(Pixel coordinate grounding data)
---+---

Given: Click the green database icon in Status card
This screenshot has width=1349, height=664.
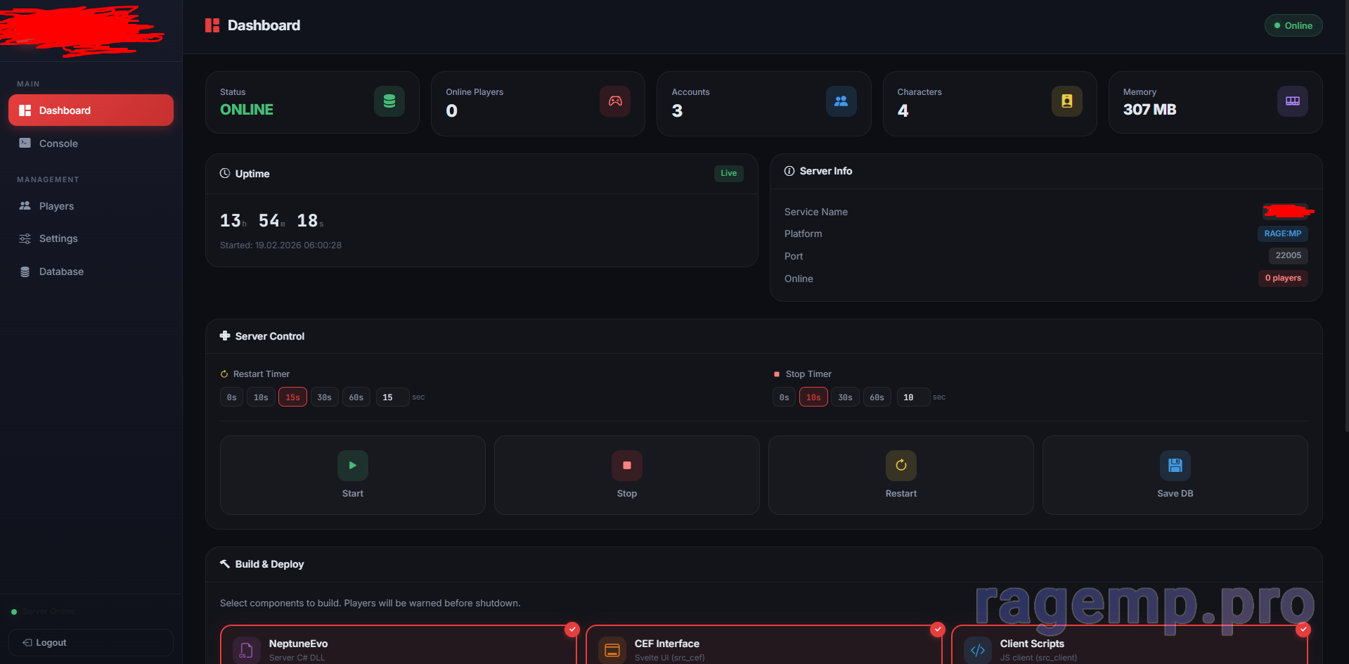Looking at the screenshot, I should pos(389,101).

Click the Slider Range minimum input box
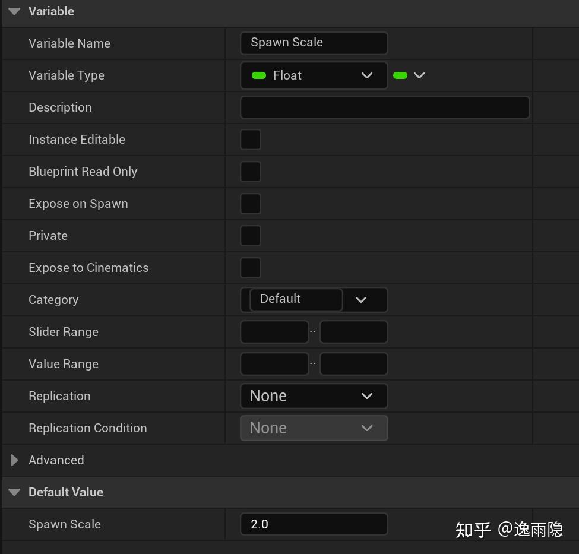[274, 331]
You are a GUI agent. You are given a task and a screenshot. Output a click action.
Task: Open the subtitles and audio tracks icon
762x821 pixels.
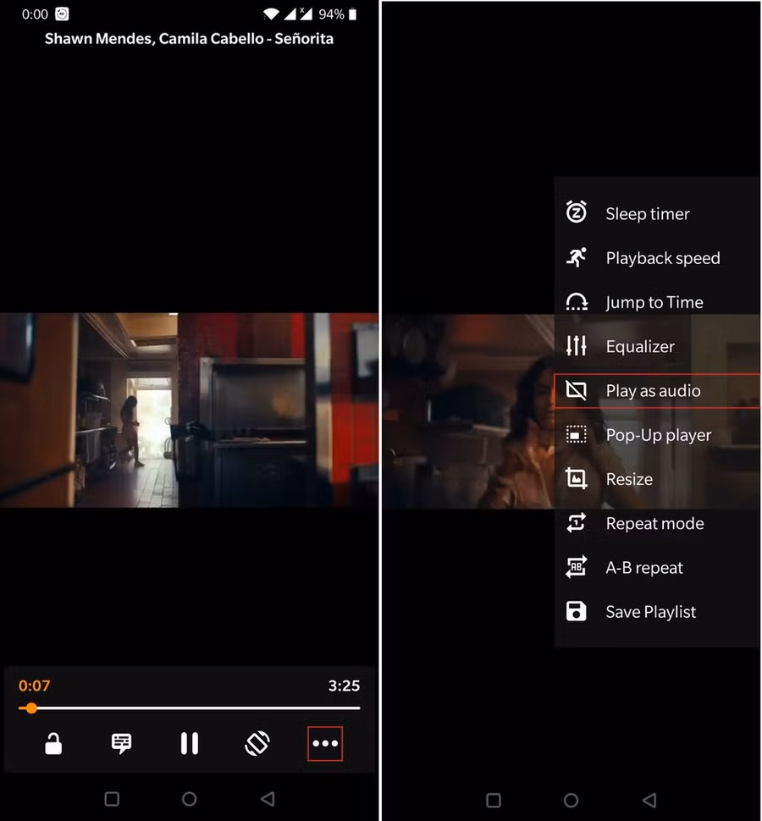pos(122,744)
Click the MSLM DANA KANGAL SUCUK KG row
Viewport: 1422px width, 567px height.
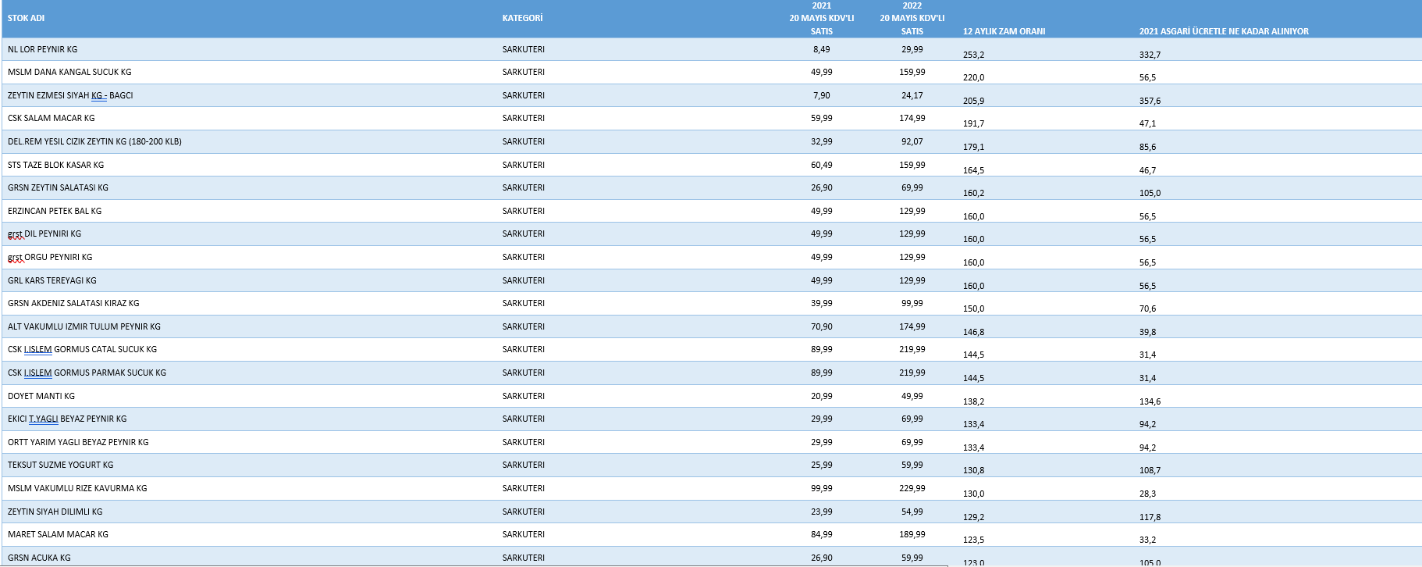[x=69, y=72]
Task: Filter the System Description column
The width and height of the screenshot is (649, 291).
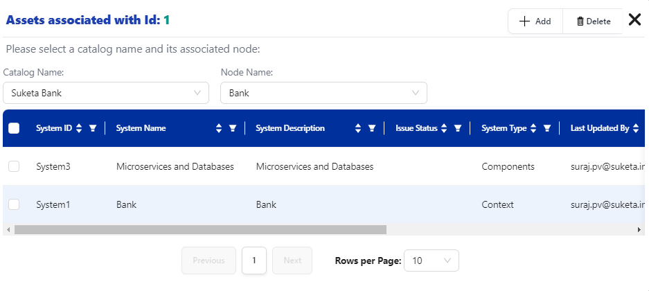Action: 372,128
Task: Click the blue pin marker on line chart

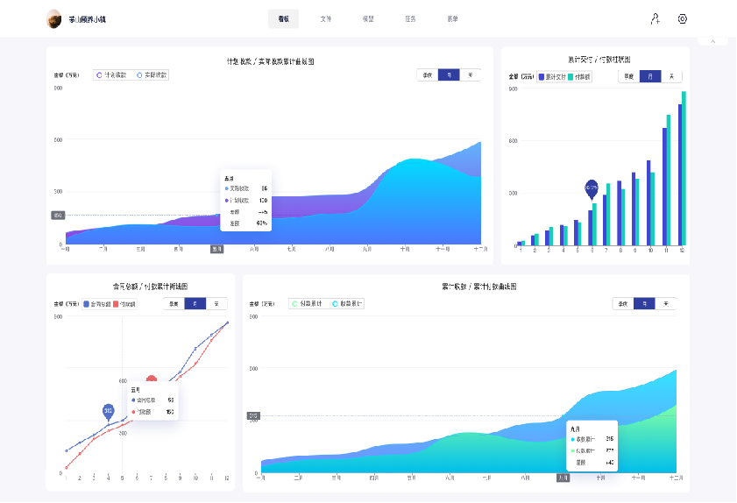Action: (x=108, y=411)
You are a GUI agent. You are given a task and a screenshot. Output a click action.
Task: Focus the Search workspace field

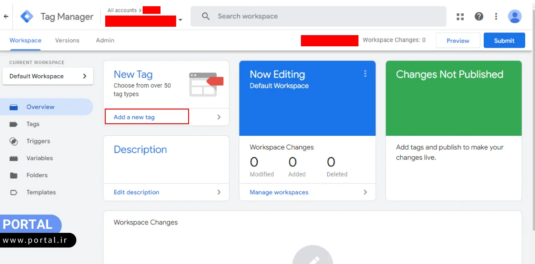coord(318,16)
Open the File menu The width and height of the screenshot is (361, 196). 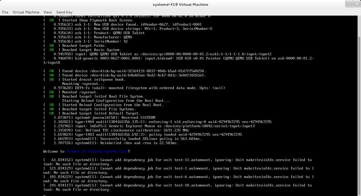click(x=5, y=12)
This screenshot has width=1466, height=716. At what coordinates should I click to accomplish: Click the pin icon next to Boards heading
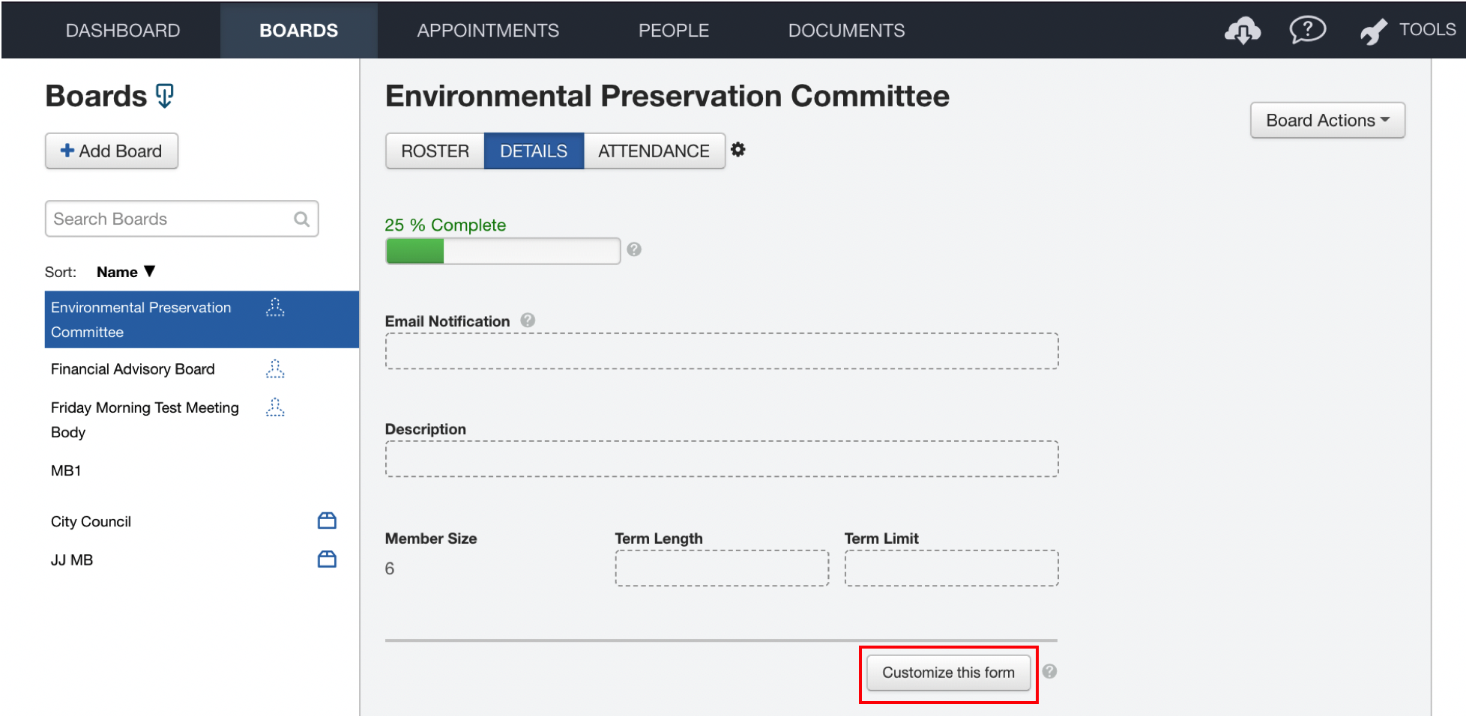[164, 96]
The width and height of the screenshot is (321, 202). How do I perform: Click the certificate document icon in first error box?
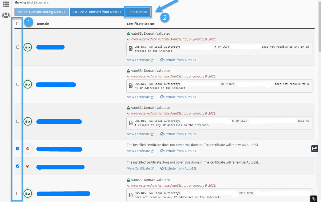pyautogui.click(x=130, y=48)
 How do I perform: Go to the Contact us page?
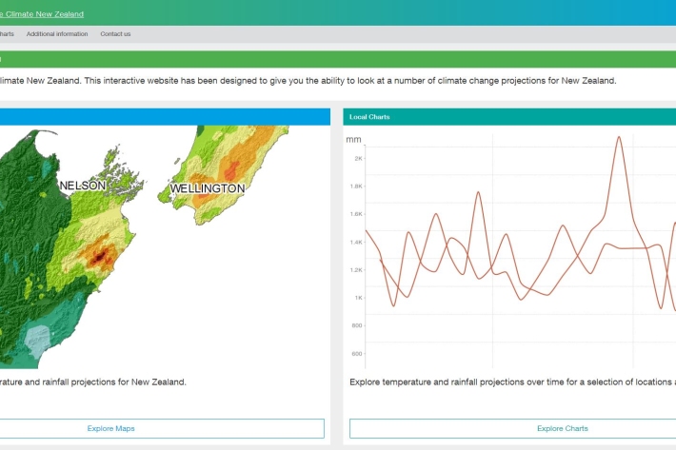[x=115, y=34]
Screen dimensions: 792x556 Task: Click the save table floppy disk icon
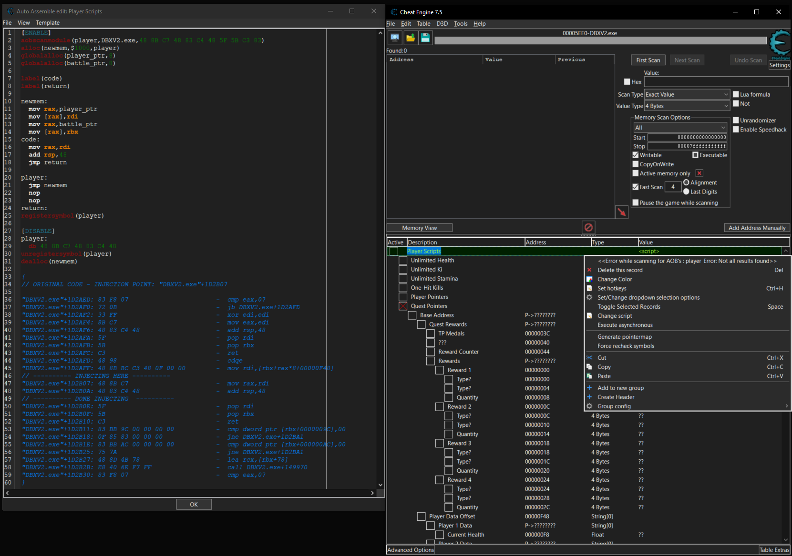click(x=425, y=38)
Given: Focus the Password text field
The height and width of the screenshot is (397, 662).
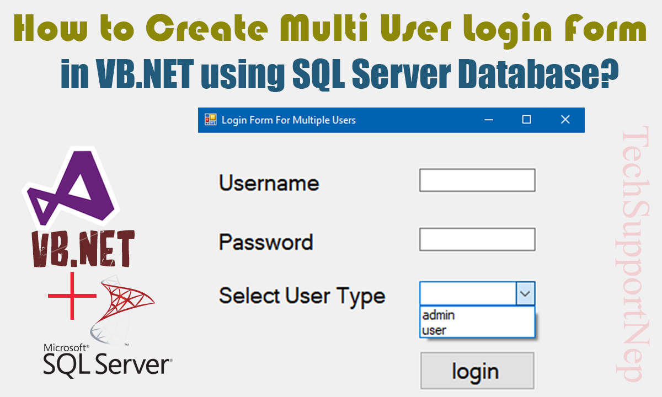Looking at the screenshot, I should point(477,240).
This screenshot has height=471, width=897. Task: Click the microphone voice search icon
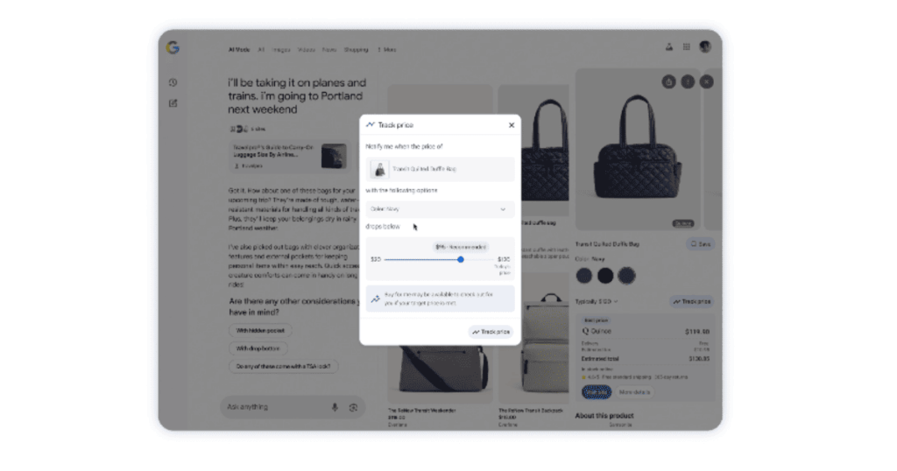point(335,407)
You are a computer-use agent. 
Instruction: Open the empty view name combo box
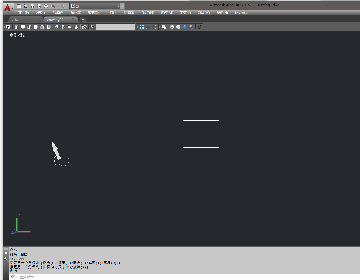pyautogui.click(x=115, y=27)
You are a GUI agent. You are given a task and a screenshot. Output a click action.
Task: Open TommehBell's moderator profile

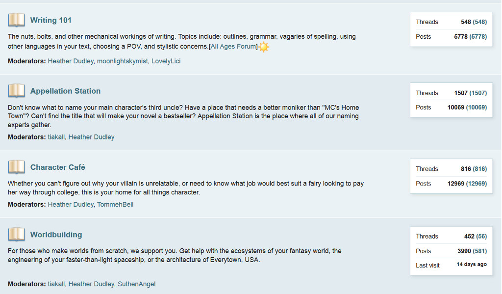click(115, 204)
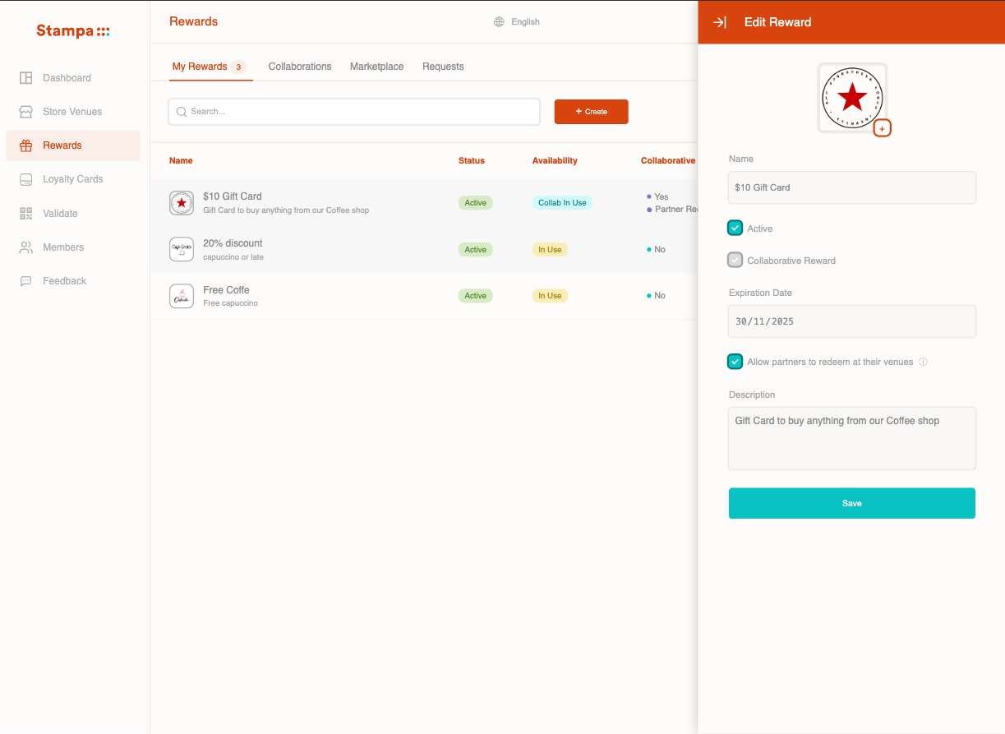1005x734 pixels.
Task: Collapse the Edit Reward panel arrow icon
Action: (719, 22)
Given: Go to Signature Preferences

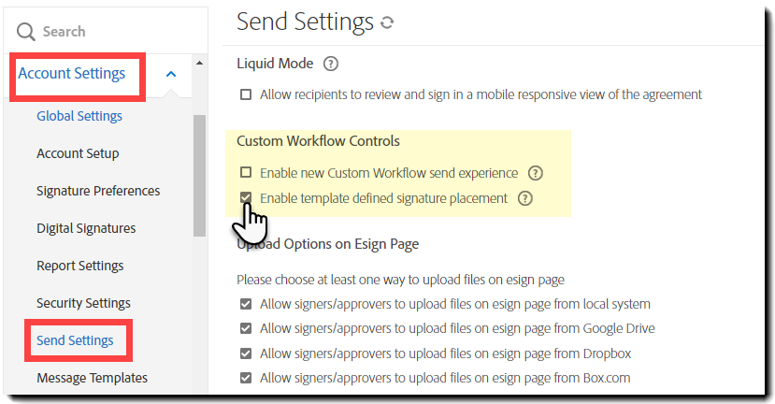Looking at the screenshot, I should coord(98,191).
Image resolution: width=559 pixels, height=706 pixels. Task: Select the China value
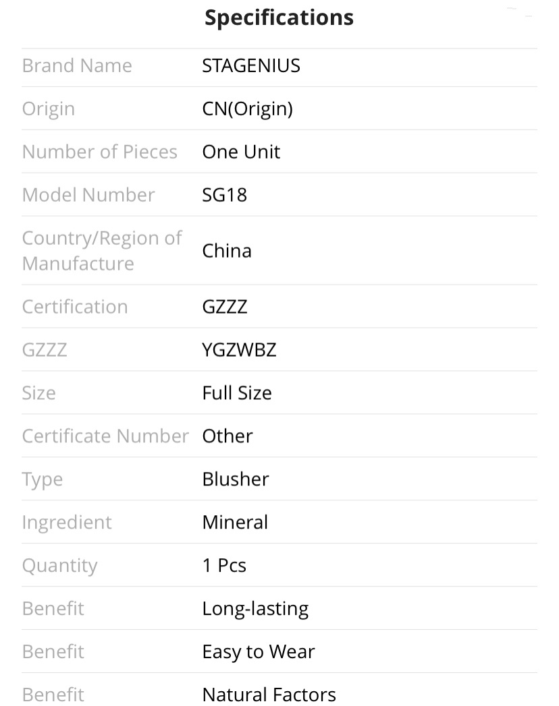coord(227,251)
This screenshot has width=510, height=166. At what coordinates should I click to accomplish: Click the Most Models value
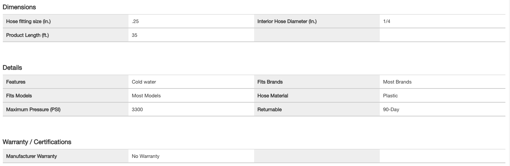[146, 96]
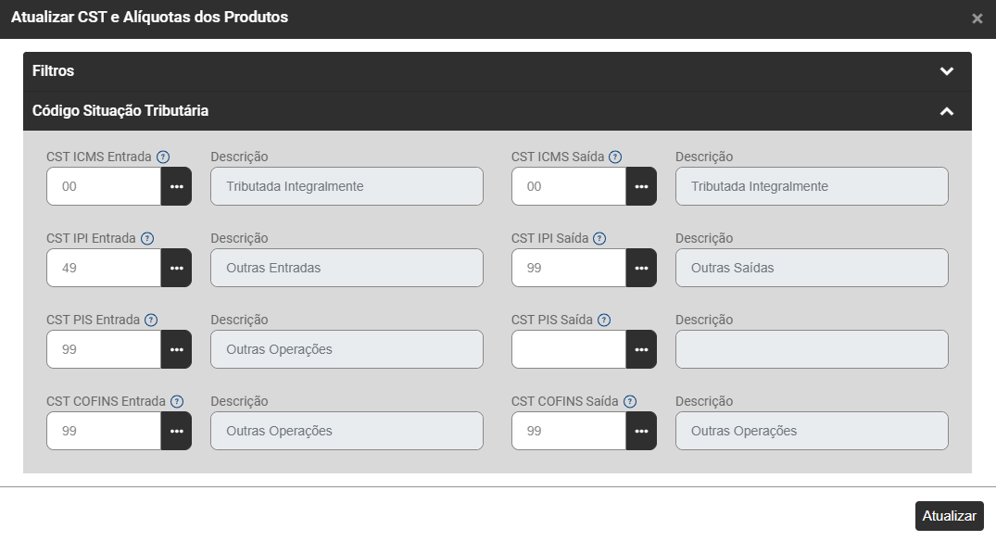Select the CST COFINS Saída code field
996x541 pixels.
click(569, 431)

---+---

WORK TO COMPLETE:
Write out, word for word, the lines from the first line of the entries through the one containing "Task: Open the", both included. Leave out the pictures.

TASK SOLUTION:
Given: Click the green database icon in Status card
This screenshot has width=1349, height=664.
Looking at the screenshot, I should pos(389,101).

Click the Slider Range minimum input box
[274, 331]
You are a GUI agent. You are given a task and a screenshot. Output a click action.
Task: Open the subtitles and audio tracks icon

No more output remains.